A crucial role for interleukin (IL)-1 in the induction of IL-17–producing T cells that mediate autoimmune encephalomyelitis

It was recently demonstrated that interleukin (IL)-23–driven IL-17–producing (ThIL-17) T cells mediate inflammatory pathology in certain autoimmune diseases. We show that the induction of antigen-specific ThIL-17 cells, but not T helper (Th)1 or Th2 cells, by immunization with antigens and adjuvants is abrogated in IL-1 receptor type I–deficient (IL-1RI(−/−)) mice. Furthermore, the incidence of experimental autoimmune encephalomyelitis (EAE) was significantly lower in IL-1RI(−/−) compared with wild-type mice, and this correlated with a failure to induce autoantigen-specific ThIL-17 cells, whereas induction of Th1 and Th2 responses was not substantially different.
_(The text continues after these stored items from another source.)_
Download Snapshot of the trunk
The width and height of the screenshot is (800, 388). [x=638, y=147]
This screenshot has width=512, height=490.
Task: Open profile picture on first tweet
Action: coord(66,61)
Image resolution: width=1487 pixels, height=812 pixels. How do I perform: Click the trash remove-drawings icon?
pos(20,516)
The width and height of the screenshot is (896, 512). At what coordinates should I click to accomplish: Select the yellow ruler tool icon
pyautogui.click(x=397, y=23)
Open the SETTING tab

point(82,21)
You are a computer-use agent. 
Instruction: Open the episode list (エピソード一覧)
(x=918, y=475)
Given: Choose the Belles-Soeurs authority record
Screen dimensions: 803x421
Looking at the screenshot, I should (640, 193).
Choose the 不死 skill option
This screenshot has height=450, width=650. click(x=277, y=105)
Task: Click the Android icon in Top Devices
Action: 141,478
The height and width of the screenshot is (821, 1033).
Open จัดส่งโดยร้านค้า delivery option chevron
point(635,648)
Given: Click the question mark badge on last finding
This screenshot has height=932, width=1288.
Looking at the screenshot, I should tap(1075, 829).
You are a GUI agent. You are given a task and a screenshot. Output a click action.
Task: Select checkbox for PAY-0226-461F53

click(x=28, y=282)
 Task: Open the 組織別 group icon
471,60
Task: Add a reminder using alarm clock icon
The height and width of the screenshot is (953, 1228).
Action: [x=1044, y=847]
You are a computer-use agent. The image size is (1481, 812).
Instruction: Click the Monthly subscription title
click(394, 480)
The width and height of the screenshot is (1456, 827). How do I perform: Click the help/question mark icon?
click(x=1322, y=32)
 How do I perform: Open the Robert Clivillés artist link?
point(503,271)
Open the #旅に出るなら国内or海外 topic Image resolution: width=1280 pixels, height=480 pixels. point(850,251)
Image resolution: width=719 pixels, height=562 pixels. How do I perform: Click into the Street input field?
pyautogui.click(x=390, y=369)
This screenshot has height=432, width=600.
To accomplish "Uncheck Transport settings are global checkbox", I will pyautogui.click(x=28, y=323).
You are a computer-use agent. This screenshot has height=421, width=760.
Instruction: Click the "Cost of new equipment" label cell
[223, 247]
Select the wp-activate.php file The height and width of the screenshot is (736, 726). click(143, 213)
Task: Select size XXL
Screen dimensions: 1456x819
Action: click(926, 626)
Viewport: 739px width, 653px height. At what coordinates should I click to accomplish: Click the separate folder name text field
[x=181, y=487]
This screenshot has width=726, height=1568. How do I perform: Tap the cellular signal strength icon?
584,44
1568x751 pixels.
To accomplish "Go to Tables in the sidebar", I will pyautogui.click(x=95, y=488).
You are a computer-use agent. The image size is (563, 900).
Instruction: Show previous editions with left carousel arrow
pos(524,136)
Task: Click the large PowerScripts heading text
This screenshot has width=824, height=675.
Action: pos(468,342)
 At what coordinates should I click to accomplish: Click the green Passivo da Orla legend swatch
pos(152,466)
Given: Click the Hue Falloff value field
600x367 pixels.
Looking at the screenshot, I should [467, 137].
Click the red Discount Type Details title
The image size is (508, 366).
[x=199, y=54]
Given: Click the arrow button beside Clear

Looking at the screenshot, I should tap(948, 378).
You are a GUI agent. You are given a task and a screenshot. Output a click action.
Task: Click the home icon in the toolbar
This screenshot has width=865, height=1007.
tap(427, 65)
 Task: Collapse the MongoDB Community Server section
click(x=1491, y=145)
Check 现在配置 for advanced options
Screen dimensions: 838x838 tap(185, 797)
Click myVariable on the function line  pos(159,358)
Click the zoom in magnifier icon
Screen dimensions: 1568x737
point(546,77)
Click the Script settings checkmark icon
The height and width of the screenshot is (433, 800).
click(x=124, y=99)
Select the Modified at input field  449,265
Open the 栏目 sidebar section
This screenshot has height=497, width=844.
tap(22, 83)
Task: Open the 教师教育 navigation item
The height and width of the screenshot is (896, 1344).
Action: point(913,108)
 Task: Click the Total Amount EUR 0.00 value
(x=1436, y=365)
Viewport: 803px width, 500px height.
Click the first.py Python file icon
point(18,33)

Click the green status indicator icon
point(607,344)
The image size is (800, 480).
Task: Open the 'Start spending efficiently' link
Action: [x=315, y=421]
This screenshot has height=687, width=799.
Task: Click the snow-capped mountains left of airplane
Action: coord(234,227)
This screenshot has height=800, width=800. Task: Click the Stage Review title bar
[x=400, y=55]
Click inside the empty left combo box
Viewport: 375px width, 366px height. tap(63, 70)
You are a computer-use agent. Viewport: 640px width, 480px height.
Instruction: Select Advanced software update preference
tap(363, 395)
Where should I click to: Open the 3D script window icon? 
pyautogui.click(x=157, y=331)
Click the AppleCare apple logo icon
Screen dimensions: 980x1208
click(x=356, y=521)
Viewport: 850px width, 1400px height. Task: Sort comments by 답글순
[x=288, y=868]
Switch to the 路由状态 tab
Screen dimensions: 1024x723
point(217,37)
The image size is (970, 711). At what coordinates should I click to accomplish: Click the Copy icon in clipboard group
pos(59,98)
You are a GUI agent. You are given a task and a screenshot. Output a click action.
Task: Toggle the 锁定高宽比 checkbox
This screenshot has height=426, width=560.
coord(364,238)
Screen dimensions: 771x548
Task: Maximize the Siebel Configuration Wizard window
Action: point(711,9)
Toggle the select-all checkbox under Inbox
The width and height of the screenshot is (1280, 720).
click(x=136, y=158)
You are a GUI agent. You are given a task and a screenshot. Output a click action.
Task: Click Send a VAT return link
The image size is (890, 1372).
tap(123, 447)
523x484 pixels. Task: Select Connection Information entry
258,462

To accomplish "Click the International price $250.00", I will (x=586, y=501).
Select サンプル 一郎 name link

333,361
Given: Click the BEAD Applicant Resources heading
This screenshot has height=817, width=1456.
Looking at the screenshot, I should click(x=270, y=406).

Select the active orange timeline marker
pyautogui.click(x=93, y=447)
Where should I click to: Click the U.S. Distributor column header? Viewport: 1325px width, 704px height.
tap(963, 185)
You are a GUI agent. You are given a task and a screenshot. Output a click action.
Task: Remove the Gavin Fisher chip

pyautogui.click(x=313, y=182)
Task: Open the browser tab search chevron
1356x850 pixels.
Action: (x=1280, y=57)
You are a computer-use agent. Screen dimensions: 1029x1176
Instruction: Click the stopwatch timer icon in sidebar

However, EAE was induced in IL-1RI(−/−) mice by adoptive transfer of autoantigen-specific cells from wild-type mice with EAE. IL-23 alone did not induce IL-17 production by T cells from IL-1RI(−/−) mice, and IL-23–induced IL-17 production was substantially enhanced by IL-1α or IL-1β, even in the absence of T cell receptor stimulation. We demonstrate essential roles for phosphatidylinositol 3-kinase, nuclear factor κB, and novel protein kinase C isoforms in IL-1– and IL-23–mediated IL-17 production. Tumor necrosis factor α also synergized with IL-23 to enhance IL-17 production, and this was IL-1 dependent. Our findings demonstrate that IL-1 functions upstream of IL-17 to promote pathogenic ThIL-17 cells in EAE.